Сойер решил отвлечь ее рассказом про этот источник.

– Да, источник вечной молодости. Понимаешь, был такой парень, его звали Понсе де Леон. Он плавал по всем морям в поисках этого источника...

– Хватит, Сойер.

– ... вечной молодости. И он... Хватит? Я только хотел рассказать тебе про источник...

– Нет, ты хотел, чтобы я забыла про своих стариков. Думаешь, у меня сквозняк в мозгах?

«Как ловко она умудряется перевирать поговорки!»

– Нет, но мне часто кажется, что у тебя ветер в голове. Послушай, Сафиро. – Он отложил пилу и коснулся щеки девушки. – Я думаю, тебе не о чем беспокоиться.
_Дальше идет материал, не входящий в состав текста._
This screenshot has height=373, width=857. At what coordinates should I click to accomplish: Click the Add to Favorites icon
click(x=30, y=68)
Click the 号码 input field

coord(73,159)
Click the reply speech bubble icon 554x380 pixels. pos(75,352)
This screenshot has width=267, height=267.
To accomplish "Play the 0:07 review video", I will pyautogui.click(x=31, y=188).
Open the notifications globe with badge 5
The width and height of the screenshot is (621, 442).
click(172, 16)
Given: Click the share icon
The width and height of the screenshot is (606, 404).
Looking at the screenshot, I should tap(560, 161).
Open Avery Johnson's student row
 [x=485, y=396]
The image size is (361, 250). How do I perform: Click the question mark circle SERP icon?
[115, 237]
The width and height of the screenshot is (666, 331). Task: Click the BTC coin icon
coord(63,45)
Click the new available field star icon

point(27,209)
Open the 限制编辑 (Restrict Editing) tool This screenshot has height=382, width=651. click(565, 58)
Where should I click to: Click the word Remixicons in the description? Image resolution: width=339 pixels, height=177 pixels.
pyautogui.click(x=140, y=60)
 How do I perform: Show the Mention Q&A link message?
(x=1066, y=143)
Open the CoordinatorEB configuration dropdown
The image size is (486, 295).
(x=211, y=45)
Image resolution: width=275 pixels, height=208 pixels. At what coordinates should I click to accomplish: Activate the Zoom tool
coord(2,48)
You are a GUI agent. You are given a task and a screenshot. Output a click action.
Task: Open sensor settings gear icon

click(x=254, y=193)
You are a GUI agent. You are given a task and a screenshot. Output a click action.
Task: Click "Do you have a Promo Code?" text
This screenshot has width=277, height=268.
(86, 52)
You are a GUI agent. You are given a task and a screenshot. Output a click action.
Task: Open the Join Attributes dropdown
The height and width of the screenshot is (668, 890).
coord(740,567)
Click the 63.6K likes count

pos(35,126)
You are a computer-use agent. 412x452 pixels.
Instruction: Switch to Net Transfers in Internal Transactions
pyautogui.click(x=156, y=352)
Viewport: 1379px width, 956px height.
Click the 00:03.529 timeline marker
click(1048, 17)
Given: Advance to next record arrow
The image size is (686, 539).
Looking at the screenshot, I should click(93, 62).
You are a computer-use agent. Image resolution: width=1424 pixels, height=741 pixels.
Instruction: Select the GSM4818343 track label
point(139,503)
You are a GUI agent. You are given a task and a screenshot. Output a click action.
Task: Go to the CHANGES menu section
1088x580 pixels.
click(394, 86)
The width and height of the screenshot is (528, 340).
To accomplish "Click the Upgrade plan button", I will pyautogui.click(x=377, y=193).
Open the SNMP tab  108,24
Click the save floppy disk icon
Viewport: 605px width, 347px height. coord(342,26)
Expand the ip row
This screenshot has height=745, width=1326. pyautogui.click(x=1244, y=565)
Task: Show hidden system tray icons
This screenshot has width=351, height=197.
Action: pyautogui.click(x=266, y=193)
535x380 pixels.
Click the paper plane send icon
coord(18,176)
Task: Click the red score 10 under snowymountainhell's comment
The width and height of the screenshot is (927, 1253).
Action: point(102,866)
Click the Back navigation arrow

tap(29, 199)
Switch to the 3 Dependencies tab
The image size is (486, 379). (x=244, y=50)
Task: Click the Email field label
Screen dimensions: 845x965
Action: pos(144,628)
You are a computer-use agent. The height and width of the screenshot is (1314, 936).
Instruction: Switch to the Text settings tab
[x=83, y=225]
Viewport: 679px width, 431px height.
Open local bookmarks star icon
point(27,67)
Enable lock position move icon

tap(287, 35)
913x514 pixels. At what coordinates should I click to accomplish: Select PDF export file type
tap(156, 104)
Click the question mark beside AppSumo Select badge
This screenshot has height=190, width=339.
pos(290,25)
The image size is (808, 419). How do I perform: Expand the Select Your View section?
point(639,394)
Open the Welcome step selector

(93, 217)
Если даже кого-то случайно занесет в Ла-Эскондиду, то через пять минут этот несчастный убежит отсюда сломя голову.

Сафиро отступила на шаг.

– Ты нас ненавидишь, да? Ненавидишь всей душой.

– Да. Я спас горящего Педро от смерти из ненависти. Я пытаюсь отремонтировать ваш дом из ненависти. И качели я тебе сделал тоже из ненависти. И...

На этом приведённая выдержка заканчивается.